DES. DOMINGOS COELHO - Cuida-se de recurso de apelação interposto por massa falida de Lagoinha Agro Industrial S.A., contra a r. sentença de f. 130/137, proferida pelo MM. Juiz da Vara Única, que, nos autos da ação de despejo movida em seu desfavor por Lays Andrade Monteiro e José Lino Monteiro, julgou procedente o pedido para decretar o despejo da requerida, determinando a restituição do imóvel com todas as benfeitorias, acessões, construções eventualmente realizadas, inclusive com as soqueiras de cana-de-açúcar, caso existentes, ratificando, ademais, a antecipação de tutela. Condenou a requerida ao pagamento dos ônus sucumbenciais.

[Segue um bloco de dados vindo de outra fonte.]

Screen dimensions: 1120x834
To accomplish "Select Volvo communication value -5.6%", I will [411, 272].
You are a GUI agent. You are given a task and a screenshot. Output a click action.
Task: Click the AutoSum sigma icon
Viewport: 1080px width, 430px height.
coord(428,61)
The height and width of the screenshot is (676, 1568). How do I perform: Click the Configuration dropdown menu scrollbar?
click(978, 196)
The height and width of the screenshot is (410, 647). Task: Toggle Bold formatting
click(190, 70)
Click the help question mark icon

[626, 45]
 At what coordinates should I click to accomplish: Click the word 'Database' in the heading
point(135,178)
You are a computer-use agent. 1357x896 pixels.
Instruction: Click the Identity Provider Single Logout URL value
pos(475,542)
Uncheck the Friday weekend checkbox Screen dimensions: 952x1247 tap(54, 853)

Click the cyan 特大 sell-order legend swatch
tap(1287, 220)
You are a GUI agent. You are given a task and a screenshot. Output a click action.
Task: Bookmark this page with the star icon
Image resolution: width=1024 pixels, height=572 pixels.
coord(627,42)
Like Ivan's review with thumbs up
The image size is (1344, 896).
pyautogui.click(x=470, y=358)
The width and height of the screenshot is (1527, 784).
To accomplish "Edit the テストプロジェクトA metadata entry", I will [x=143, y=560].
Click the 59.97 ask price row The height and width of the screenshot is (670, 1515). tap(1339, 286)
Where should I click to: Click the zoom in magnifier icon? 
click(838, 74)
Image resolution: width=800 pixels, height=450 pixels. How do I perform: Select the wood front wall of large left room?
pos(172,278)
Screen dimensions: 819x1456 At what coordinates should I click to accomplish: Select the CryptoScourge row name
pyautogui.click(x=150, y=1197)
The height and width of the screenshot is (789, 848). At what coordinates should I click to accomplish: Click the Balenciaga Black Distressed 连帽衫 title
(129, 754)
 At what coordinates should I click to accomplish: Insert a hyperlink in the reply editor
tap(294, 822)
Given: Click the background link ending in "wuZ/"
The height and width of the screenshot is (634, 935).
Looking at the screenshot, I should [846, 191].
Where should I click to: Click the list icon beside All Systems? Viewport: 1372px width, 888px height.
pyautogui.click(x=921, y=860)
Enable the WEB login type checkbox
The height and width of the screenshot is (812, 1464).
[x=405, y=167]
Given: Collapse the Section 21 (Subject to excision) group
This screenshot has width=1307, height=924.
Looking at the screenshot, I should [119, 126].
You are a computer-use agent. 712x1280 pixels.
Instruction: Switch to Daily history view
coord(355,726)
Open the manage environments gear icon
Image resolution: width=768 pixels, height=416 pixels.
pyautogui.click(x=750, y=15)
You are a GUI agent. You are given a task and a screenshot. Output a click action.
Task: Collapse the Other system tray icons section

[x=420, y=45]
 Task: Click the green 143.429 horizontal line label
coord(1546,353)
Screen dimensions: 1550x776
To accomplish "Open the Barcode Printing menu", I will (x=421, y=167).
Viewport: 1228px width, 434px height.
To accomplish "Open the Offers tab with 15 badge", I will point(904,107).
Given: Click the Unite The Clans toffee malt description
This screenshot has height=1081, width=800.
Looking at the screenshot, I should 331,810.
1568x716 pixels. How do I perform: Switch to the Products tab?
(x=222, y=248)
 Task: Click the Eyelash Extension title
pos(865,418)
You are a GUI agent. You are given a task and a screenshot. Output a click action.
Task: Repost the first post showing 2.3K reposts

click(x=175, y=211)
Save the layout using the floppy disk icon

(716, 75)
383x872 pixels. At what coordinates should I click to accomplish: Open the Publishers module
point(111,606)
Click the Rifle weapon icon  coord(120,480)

Em suas razões de inconformismo, requer a apelante, inicialmente, a concessão dos benefícios da assistência judiciária gratuita, salientando que, em virtude da dificuldade financeira e do processo falimentar que atravessa, não tem como dispor de recursos para custear as despesas processuais, sem comprometer os pagamentos dos salários dos funcionários que ainda conduzem as atividades provisórias da massa falida. No mérito, sustenta que firmou com os autores contrato de parceria agrícola e, caso aqueles sejam reintegrados na posse do imóvel seu patrimônio, será diretamente afetado - se estes dispuserem da cana de açúcar plantada no terreno, em detrimento da massa falida subjetiva (comunidade de credores). Explica que a matéria prima (cana soca) pertence à massa falida, pugnando, assim, pelo seu direito de retenção. Aduz que a reintegração da posse com o ativo biológico existente na área implica o recebimento de parte da dívida em desproveito dos demais credores da massa falida. Informa, por fim, a habilitação de valores no quadro de credores da massa falida em favor dos autores.

Contrarrazões à f. 153/161, levantando preliminar de não conhecimento do recurso, por deserção. No mérito, pugna pelo desprovimento do recurso.

Recurso próprio e tempestivo. Ausente o preparo, sento a gratuidade judiciária objeto do recurso.

Inicialmente, trata-se da análise do pedido de gratuidade judiciária, ressaltando, desde já, que a prefacial de não conhecimento do recurso, por deserção, suscitada em contrarrazões, não pode ser acolhido, de plano, por se tratar tal matéria de objeto de pedido recursal, o qual deverá ser analisado.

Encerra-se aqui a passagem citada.